TASK DIRECTIONS
Could you reproduce all of the following lines word for word, without changing anything?

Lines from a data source

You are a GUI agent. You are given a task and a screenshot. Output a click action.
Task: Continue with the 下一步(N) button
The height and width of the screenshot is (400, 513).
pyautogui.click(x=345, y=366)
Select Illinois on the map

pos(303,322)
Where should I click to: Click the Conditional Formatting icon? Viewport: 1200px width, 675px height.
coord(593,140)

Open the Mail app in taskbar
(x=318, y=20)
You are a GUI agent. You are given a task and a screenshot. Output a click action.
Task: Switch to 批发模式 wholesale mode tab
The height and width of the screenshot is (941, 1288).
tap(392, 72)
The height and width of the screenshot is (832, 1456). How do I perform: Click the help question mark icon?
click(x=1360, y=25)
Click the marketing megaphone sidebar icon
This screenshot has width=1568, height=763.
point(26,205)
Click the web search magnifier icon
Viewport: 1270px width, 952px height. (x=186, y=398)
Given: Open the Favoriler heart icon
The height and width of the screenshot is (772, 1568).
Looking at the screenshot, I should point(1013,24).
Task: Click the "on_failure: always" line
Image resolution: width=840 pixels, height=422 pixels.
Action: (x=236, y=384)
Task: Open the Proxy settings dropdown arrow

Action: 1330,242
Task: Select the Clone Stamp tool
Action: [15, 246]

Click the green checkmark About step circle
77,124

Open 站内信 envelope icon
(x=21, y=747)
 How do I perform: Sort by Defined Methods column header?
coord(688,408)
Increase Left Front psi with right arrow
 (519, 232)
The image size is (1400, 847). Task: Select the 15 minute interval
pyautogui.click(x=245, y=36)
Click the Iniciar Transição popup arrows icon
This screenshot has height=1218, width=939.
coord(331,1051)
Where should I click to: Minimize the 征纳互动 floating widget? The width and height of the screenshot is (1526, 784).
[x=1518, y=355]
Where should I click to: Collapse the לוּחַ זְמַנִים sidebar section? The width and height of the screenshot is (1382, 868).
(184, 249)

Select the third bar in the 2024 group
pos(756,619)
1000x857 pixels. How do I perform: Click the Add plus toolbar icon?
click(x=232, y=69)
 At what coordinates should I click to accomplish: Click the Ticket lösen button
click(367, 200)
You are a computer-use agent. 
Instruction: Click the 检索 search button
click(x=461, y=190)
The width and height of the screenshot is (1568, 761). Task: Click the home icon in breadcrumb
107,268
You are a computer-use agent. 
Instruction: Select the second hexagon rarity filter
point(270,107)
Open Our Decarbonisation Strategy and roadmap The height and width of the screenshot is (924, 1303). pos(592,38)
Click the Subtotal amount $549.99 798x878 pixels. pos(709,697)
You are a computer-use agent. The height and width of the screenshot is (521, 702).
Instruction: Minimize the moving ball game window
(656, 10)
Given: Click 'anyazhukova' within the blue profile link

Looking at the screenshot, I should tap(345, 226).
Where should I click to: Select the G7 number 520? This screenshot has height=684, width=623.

SOLUTION TO THE PROBLEM
You are a GUI agent. You are given a task and a screenshot. Output a click action.
Task: Continue with the 下一步(N) button
The height and width of the screenshot is (400, 513).
pyautogui.click(x=345, y=366)
Select Illinois on the map

pos(303,322)
Where should I click to: Click the Conditional Formatting icon? Viewport: 1200px width, 675px height.
coord(593,140)

Open the Mail app in taskbar
(x=318, y=20)
You are a GUI agent. You are given a task and a screenshot. Output a click action.
Task: Switch to 批发模式 wholesale mode tab
The height and width of the screenshot is (941, 1288).
tap(392, 72)
The height and width of the screenshot is (832, 1456). How do I perform: Click the help question mark icon?
click(x=1360, y=25)
Click the marketing megaphone sidebar icon
This screenshot has width=1568, height=763.
point(26,205)
Click the web search magnifier icon
Viewport: 1270px width, 952px height. (x=186, y=398)
Given: Open the Favoriler heart icon
The height and width of the screenshot is (772, 1568).
Looking at the screenshot, I should point(1013,24).
Task: Click the "on_failure: always" line
Image resolution: width=840 pixels, height=422 pixels.
Action: (x=236, y=384)
Task: Open the Proxy settings dropdown arrow

Action: 1330,242
Task: Select the Clone Stamp tool
Action: [15, 246]

Click the green checkmark About step circle
77,124

Open 站内信 envelope icon
(x=21, y=747)
 How do I perform: Sort by Defined Methods column header?
coord(688,408)
Increase Left Front psi with right arrow
 (519, 232)
The image size is (1400, 847). Task: Select the 15 minute interval
pyautogui.click(x=245, y=36)
Click the Iniciar Transição popup arrows icon
This screenshot has height=1218, width=939.
coord(331,1051)
Where should I click to: Minimize the 征纳互动 floating widget? The width and height of the screenshot is (1526, 784).
[x=1518, y=355]
Where should I click to: Collapse the לוּחַ זְמַנִים sidebar section? The width and height of the screenshot is (1382, 868).
(184, 249)

Select the third bar in the 2024 group
pos(756,619)
1000x857 pixels. How do I perform: Click the Add plus toolbar icon?
click(x=232, y=69)
 At what coordinates should I click to accomplish: Click the Ticket lösen button
click(367, 200)
You are a computer-use agent. 
Instruction: Click the 检索 search button
click(x=461, y=190)
The width and height of the screenshot is (1568, 761). Task: Click the home icon in breadcrumb
107,268
You are a computer-use agent. 
Instruction: Select the second hexagon rarity filter
point(270,107)
Open Our Decarbonisation Strategy and roadmap The height and width of the screenshot is (924, 1303). pos(592,38)
Click the Subtotal amount $549.99 798x878 pixels. pos(709,697)
You are a computer-use agent. The height and width of the screenshot is (521, 702).
Instruction: Minimize the moving ball game window
(656, 10)
Given: Click 'anyazhukova' within the blue profile link

Looking at the screenshot, I should tap(345, 226).
Where should I click to: Select the G7 number 520? This screenshot has height=684, width=623.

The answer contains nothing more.